■ **Soal 1**: Tulis ulang baris-baris daftar tanpa perubahan, mulai dari baris pertama daftar sampai baris yang memuat "Privacy Policy (367, 773)", termasuk kedua baris batas tersebut.

■ **Kutipan Dokumen**:

Kumpulan Berita Terkini Seputar Banyuwangi
English VersionBahasa Indonesia
Sosial  

Mbah Wali Abu Hasan Basri Penyebar Islam di Blambangan

Daftarkan email Anda untuk Berlangganan berita dikirim langsung ke mailbox Anda

Sebarkan Islam dengan Bangun Masjid dan Musala

NAMA Mbah Wali Abu Hasan Basri cukup terkenal di Banyuwangi Selatan. Ulama karismatis yang meninggal tahun 1953 itu sangat dikenal alim dan ikut berjuang melawan Belanda. Sampai saat ini makamnya yang berada di Dusun Sumberkepuh, Desa Kedungwungu, Kecamatan Tegaldlimo, banyak didatangi  peziarah.

Tidak jarang warga yang datang sampai bermalam. Lokasi makam Mbah Wali Abu Hasan Basri berjarak sekitar 10 kilometer dari pusat kantor Kecamatan Tegaldlimo. Tempat makam ini sangat mudah dicari. Selain sudah ada papan petunjuk menuju arah makam, hampir semua warga yang tinggal di Desa Kedungwungu dan beberapa desa sekitar, seperti Desa Kedungggebang dan Desa Kedungasri, sudah tahu letak makam  yang dikeramatkan warga itu.

Pintu masuk menuju makam berupa bangunan gapura besar dengan lebar sekitar enam meter dan tinggi tiga meter. Samping  gapura tertulis jelas Makam Mbah Wali Abu Hasan Basri. Di gapura sebelah kanan terdapat sebuah relief Pangeran Diponegoro.

Setelah memasuki jalan kecil dengan lebar tiga meter, sepintas tidak tampak ada makam. Yang terlihat hanya bangunan kecil mirip musala yang menyatu dengan rumah. Di musala dengan ukuran lima meter kali enam meter itu ada sumur  dan tempat wudu.

■ **Daftar yang Disediakan**:

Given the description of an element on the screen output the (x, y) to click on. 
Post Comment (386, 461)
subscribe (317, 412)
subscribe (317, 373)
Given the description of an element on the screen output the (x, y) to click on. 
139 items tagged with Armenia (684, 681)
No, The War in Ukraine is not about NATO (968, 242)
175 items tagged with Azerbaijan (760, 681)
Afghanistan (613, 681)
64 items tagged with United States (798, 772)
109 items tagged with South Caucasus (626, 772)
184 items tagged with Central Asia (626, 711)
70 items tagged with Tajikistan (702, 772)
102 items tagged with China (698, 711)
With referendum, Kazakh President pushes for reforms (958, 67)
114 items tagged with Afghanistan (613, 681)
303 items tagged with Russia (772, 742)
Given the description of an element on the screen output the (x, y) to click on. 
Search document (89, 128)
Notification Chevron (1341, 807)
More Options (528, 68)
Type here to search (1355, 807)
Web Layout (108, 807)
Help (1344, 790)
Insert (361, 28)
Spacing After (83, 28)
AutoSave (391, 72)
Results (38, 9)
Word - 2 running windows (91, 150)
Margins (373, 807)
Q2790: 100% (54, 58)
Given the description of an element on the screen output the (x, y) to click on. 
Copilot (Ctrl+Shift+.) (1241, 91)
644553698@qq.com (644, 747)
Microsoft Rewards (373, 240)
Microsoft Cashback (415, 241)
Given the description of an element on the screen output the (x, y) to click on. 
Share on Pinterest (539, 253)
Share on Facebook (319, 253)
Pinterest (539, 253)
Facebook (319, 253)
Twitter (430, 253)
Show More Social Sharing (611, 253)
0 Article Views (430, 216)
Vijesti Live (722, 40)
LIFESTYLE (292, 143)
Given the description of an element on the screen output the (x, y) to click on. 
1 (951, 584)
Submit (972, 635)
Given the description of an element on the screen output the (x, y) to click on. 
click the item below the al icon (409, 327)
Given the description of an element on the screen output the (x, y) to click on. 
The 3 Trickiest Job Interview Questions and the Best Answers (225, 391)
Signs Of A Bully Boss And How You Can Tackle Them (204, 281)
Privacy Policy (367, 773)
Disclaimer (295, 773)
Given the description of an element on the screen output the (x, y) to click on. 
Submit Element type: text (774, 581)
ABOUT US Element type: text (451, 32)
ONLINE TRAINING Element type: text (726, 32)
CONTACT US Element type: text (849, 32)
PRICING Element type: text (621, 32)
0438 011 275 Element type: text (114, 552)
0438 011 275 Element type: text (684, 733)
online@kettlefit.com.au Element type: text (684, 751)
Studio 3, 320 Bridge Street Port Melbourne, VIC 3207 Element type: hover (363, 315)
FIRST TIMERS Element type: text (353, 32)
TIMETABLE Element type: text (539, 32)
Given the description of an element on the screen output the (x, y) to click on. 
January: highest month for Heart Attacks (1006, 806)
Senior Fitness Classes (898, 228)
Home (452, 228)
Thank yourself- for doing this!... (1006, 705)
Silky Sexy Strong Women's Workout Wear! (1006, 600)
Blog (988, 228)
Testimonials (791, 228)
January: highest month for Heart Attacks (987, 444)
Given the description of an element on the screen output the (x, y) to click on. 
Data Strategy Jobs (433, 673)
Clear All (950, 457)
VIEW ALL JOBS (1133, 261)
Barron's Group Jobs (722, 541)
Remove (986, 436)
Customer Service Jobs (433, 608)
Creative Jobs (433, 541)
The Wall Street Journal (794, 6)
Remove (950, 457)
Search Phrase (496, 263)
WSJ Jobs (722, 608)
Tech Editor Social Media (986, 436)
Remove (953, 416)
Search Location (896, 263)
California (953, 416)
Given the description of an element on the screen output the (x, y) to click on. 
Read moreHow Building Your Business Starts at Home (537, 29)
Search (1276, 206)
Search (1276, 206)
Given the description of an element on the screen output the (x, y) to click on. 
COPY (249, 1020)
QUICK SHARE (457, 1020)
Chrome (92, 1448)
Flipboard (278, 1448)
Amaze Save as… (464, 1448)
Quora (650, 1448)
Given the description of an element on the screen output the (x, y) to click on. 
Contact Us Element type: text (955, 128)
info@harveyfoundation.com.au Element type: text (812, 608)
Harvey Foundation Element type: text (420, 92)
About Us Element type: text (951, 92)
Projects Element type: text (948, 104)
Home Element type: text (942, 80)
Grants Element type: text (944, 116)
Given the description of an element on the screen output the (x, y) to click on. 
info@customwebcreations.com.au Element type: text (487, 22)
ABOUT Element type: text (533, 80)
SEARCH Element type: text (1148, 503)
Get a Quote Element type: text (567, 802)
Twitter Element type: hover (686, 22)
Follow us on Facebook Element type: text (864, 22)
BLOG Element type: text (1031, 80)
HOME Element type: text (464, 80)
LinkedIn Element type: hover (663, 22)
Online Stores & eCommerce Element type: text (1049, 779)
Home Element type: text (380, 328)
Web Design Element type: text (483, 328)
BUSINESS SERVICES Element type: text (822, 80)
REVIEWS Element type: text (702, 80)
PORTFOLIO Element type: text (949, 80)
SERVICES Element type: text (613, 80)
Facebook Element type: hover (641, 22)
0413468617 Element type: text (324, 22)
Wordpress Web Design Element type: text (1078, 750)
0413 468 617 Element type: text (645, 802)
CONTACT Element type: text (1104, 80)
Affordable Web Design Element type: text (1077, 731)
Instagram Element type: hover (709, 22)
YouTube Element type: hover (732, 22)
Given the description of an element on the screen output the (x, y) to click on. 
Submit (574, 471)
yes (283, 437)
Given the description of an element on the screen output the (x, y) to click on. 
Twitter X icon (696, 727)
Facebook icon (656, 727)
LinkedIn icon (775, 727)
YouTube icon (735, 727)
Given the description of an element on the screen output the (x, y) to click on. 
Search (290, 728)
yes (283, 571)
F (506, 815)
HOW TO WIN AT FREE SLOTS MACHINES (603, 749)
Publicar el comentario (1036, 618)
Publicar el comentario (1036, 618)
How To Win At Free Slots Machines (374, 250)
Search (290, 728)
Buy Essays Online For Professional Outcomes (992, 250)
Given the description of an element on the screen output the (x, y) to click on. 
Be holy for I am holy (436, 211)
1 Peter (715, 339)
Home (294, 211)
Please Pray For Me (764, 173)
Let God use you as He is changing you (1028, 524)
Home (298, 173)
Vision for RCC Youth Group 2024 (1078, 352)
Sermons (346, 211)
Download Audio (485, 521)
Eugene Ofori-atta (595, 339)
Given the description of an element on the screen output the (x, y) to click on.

■ **Soal 2**: Sebutkan setiap ukuran dalam satuan meter yang dicantumkan dalam artikel tentang makam Mbah Wali Abu Hasan Basri, beserta bagian yang diukurnya.

■ **Jawaban 1**:
Given the description of an element on the screen output the (x, y) to click on. 
Post Comment (386, 461)
subscribe (317, 412)
subscribe (317, 373)
Given the description of an element on the screen output the (x, y) to click on. 
139 items tagged with Armenia (684, 681)
No, The War in Ukraine is not about NATO (968, 242)
175 items tagged with Azerbaijan (760, 681)
Afghanistan (613, 681)
64 items tagged with United States (798, 772)
109 items tagged with South Caucasus (626, 772)
184 items tagged with Central Asia (626, 711)
70 items tagged with Tajikistan (702, 772)
102 items tagged with China (698, 711)
With referendum, Kazakh President pushes for reforms (958, 67)
114 items tagged with Afghanistan (613, 681)
303 items tagged with Russia (772, 742)
Given the description of an element on the screen output the (x, y) to click on. 
Search document (89, 128)
Notification Chevron (1341, 807)
More Options (528, 68)
Type here to search (1355, 807)
Web Layout (108, 807)
Help (1344, 790)
Insert (361, 28)
Spacing After (83, 28)
AutoSave (391, 72)
Results (38, 9)
Word - 2 running windows (91, 150)
Margins (373, 807)
Q2790: 100% (54, 58)
Given the description of an element on the screen output the (x, y) to click on. 
Copilot (Ctrl+Shift+.) (1241, 91)
644553698@qq.com (644, 747)
Microsoft Rewards (373, 240)
Microsoft Cashback (415, 241)
Given the description of an element on the screen output the (x, y) to click on. 
Share on Pinterest (539, 253)
Share on Facebook (319, 253)
Pinterest (539, 253)
Facebook (319, 253)
Twitter (430, 253)
Show More Social Sharing (611, 253)
0 Article Views (430, 216)
Vijesti Live (722, 40)
LIFESTYLE (292, 143)
Given the description of an element on the screen output the (x, y) to click on. 
1 (951, 584)
Submit (972, 635)
Given the description of an element on the screen output the (x, y) to click on. 
click the item below the al icon (409, 327)
Given the description of an element on the screen output the (x, y) to click on. 
The 3 Trickiest Job Interview Questions and the Best Answers (225, 391)
Signs Of A Bully Boss And How You Can Tackle Them (204, 281)
Privacy Policy (367, 773)

■ **Jawaban 2**:
- Lebar gapura pintu masuk: sekitar enam meter
- Tinggi gapura pintu masuk: tiga meter
- Lebar jalan kecil setelah gapura: tiga meter
- Ukuran musala: lima meter kali enam meter